** TASK DETAILS **
Copy everything in the listing below word for word, apart from any images.

** SOURCE DATA **

------

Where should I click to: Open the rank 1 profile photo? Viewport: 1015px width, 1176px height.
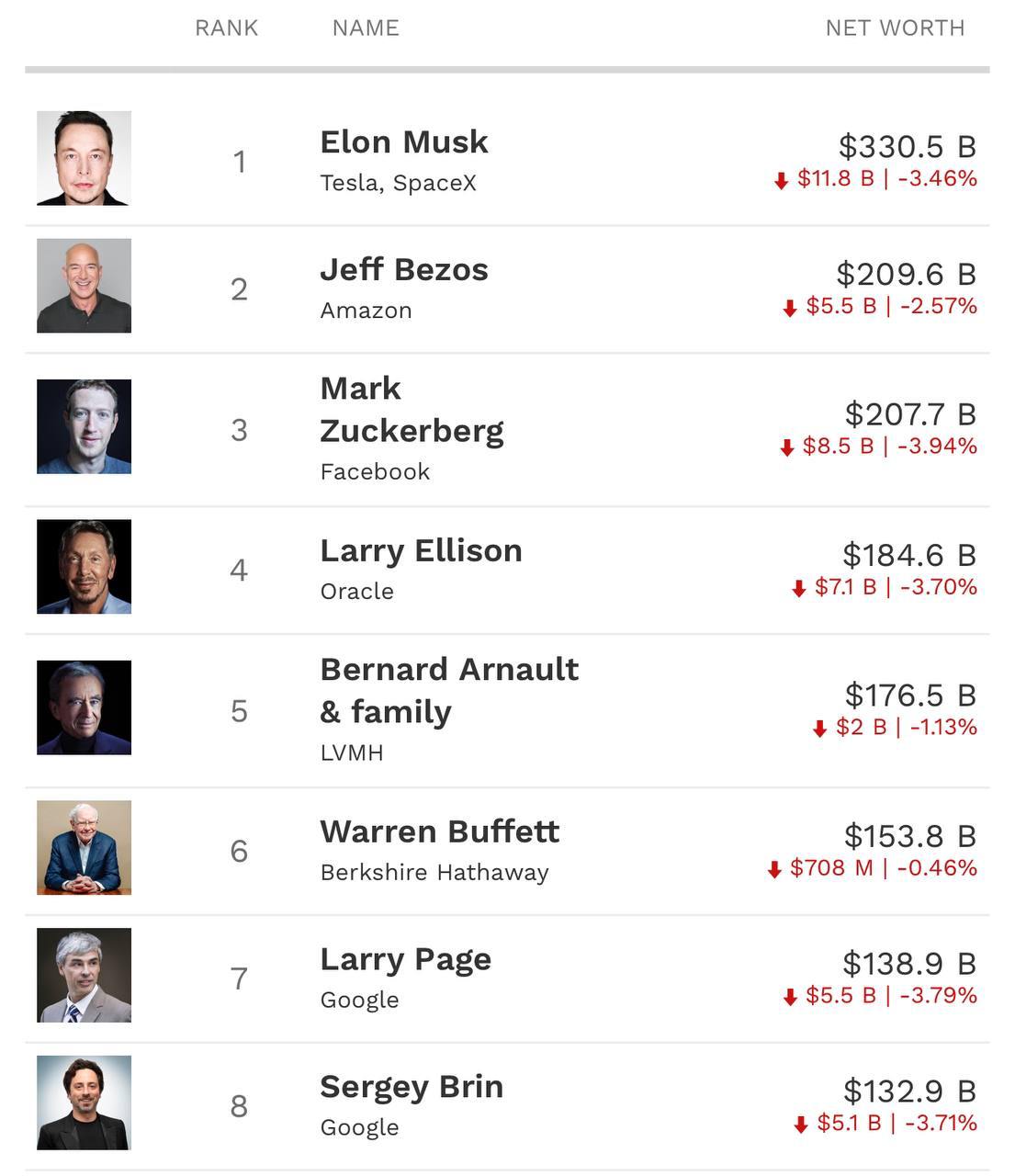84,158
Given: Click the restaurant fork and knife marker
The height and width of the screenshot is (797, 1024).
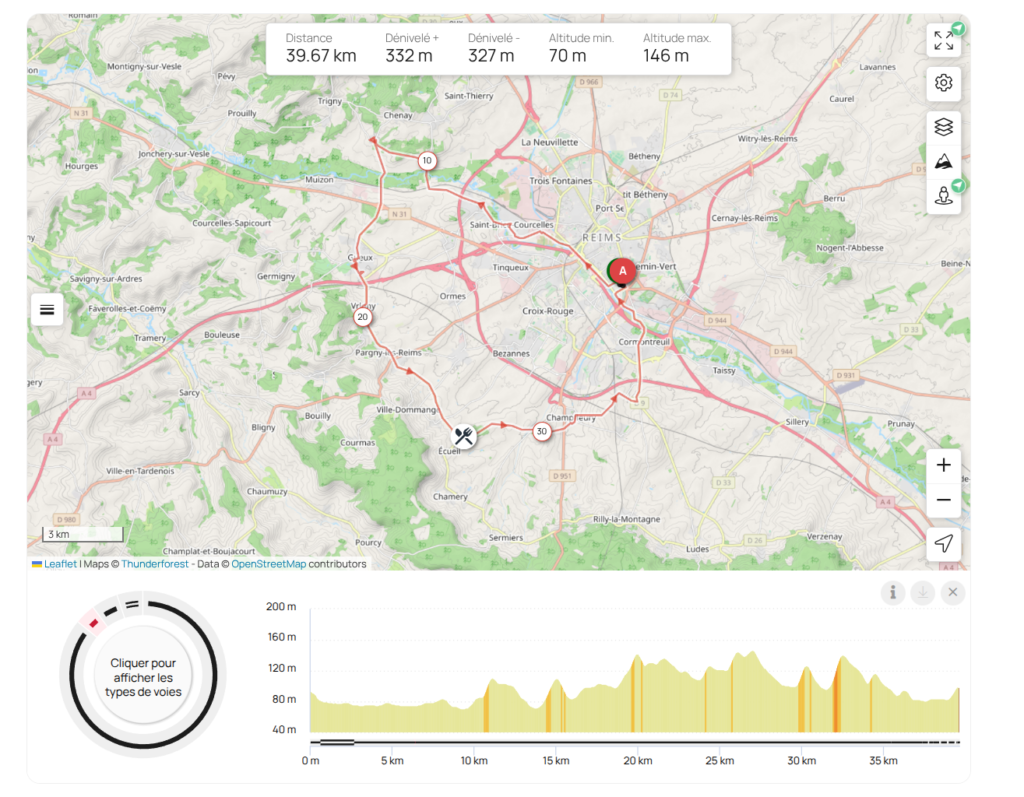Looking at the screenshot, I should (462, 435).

------

** TASK ANSWER **
Where should I click to: Open the rank 1 profile photo? Viewport: 1015px width, 1176px height.
84,158
Given: Click the restaurant fork and knife marker
The height and width of the screenshot is (797, 1024).
Looking at the screenshot, I should (462, 435).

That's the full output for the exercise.